I swallow a Xanax, only to remind myself of you, pulling away from me, saying I should just go.

I’m going to lose my mind like this.

On Monday, I check my messages every thirty minutes.

Nothing. You’re pulling away and hiding things.

I’ve seen it too many times and I know better.

That’s your coping mechanism. You close yourself in a shell and don’t come out until you make sense of things.

The problem is, last time your senses made you believe the better option was to do drugs.

No , I censor myself. He’s been clean for eight years. He won’t do this again. I reason with my mind constantly, searching for the logical reasons I might have to trust you. One more day. Then I’ll be by your side, and everything will be fine.

However, there’s a gut feeling inside of me. It crawls underneath my skin as I come home after work. Carves its way into the depths of my body as I take a shower and fix a late supper.

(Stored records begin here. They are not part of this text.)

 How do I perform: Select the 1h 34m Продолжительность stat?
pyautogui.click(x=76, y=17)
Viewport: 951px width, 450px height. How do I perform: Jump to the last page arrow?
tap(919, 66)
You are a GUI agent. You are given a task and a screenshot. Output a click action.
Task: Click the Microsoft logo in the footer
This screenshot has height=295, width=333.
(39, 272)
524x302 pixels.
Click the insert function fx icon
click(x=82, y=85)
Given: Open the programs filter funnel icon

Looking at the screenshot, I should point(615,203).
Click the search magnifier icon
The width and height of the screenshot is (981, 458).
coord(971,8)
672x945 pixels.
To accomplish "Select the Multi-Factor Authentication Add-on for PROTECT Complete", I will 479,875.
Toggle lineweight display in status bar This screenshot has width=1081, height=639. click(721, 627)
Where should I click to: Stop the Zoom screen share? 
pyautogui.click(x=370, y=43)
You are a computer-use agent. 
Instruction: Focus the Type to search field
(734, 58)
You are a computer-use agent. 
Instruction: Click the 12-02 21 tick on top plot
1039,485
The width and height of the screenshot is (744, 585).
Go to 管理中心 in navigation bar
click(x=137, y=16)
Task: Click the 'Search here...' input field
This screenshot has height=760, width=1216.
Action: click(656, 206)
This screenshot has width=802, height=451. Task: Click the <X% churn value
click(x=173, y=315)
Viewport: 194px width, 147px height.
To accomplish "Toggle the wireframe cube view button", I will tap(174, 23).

Screams inside my mind as I hopelessly try to sleep.

Something is not right.

On Tuesday, my mind is all over the place. I try to concentrate on the post-production of a track, but I take my phone out of my pocket every minute, checking for messages, asking Danny if you’re home yet. My focus goes to space, and I have to redo the work all over again.

“Is it done yet?” Ms Thorne approaches the production table in the afternoon.

I take the headphones off and turn to her. “Not yet. But it’s going to be ready today, I guarantee it.”